He turns the heat on to assuage the chill that's crept in. "I called the Smith brothers. They're coming to tow your car. And Rafferty is going to come take a statement."

"Okay."

He reaches behind the seat for a bottle of water and wets a napkin from the glove box. She turns on the map light and takes it when it's offered to clean the blood from her face. The red is bright against the white of the napkin, even yellowed as it is by the light. Nathan watches her for a moment before finally asking her the question she knows is on his mind. "What were you doing out here last night?"

She's sure he knows and that he's only asking her because he's afraid of the answer. "Hannah called me." He nods. She glances at him, at the shadow of dark stubble on his face from not having shaved, his hair too long, green jacket collar dark with damp from the fog, blue eyes concealing worry. She turns the map light off again.

"Bobby's getting worse," he says softly, not a question. (He'd hoped the boy would have more time.)

"Yeah. He's okay, though. He's a brave kid."

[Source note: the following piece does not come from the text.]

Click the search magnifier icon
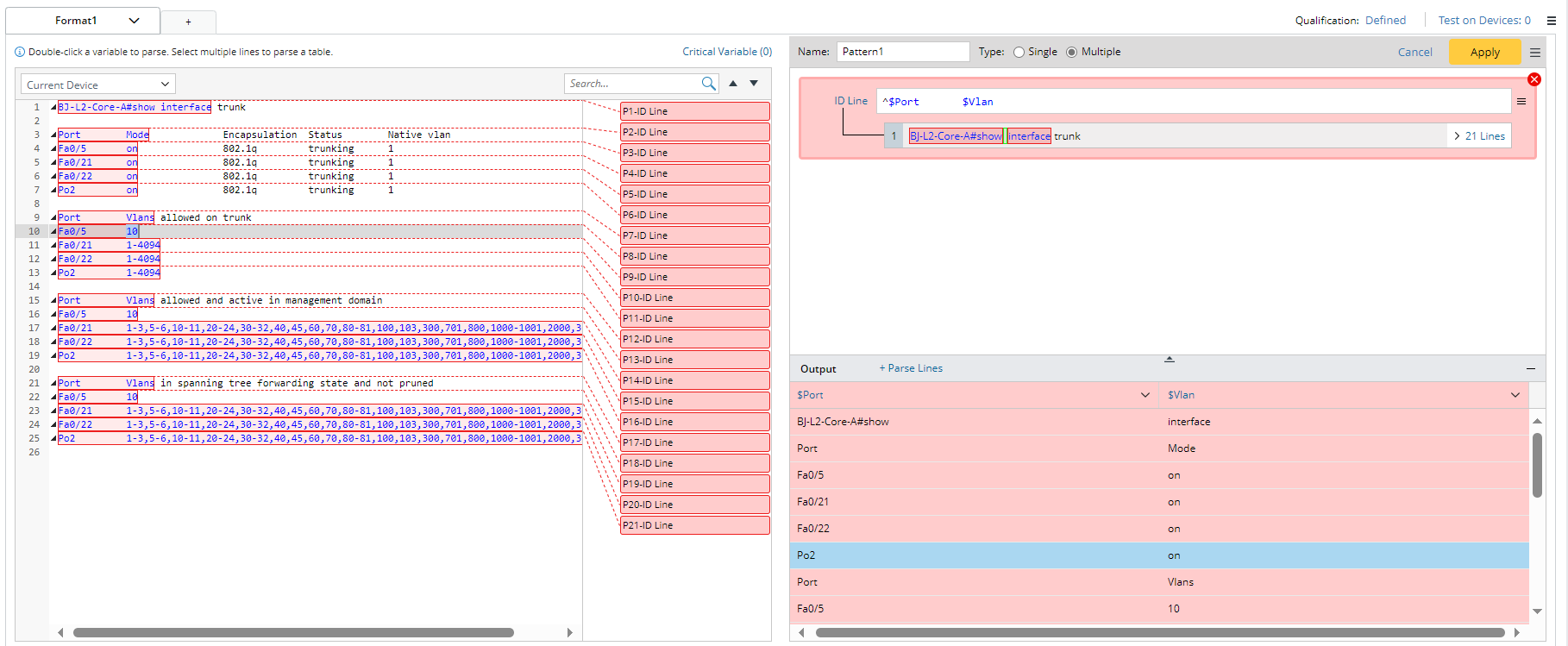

They're both silent for a minute and Audrey leans her head against the back of the seat. She'd already worked almost fifteen hours when Hannah had called, and the exhaustion of the day (of the past month, of the time since she found her own handwriting carved into the lid of a coffin that might as well be her own) is catching up to her quickly as the adrenaline of the accident wears off.

***

She falls asleep with her head on his shoulder, her hand on his thigh, his arm around her waist. They could've done this, Nathan knows. They would've been good together.

A little part of him whispers that there's still time, that he can find a way to fight this, to hold on to her, but his father's words have been haunting him for months now, always lingering in the back of his mind. "She's too important." He can't argue with that, but here in the quiet only interrupted by the hum of the Bronco's engine with the occasional grind of a bearing he's been meaning to get replaced, here in the quiet he can hear her every breath, smell her shampoo still lingering in her hair. He wonders exactly how much his father knew that he never told, that he's left Nathan to figure out for himself.

(It's infuriating-- a quiet, seething anger he pretends he can't feel, like everything else, everything but her.)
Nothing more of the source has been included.